BEGIN Page extract
From: Kerry, North Reading, MA


Dear Kerry,

What makes you think this is a separation issue? Sounds more like it's got something to do with the swimming. In fact, your letter made me remember when my son was this age and refused to go to day camp even though he had liked it the year before. I couldn't figure it out until I asked a simple question: "What do you wish could be different about day camp?" He said: "The noise."

A little more probing and I had it: He was old enough that year for his group to be using the "big" locker room (this was one of the camps at a private day school) and there was a fierce echo in the space. Luckily, the counselors were sympathetic and someone was able to take him to change in a different space. It was a great lesson for him (to be able to identify what was bothering him and get a remedy) and for me (to ask a simple, direct question).

It's not always this easy, of course. But keep in mind that sensory issues are big at this age. Hating swimming may not be about the swimming at all but about the noise in the pool, the splashing, the smell of chlorine. Who knows? Kids who are used to pools may hate a lake or the ocean or vice versa.
END Page extract
BEGIN Data segment
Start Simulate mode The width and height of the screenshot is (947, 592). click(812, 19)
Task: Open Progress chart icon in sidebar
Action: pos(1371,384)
END Data segment
From the advice reply about a child who dislikes swimming, retype the passage word for word, starting at "A little more" and stopping after "or vice versa.".

## Task response
A little more probing and I had it: He was old enough that year for his group to be using the "big" locker room (this was one of the camps at a private day school) and there was a fierce echo in the space. Luckily, the counselors were sympathetic and someone was able to take him to change in a different space. It was a great lesson for him (to be able to identify what was bothering him and get a remedy) and for me (to ask a simple, direct question).

It's not always this easy, of course. But keep in mind that sensory issues are big at this age. Hating swimming may not be about the swimming at all but about the noise in the pool, the splashing, the smell of chlorine. Who knows? Kids who are used to pools may hate a lake or the ocean or vice versa.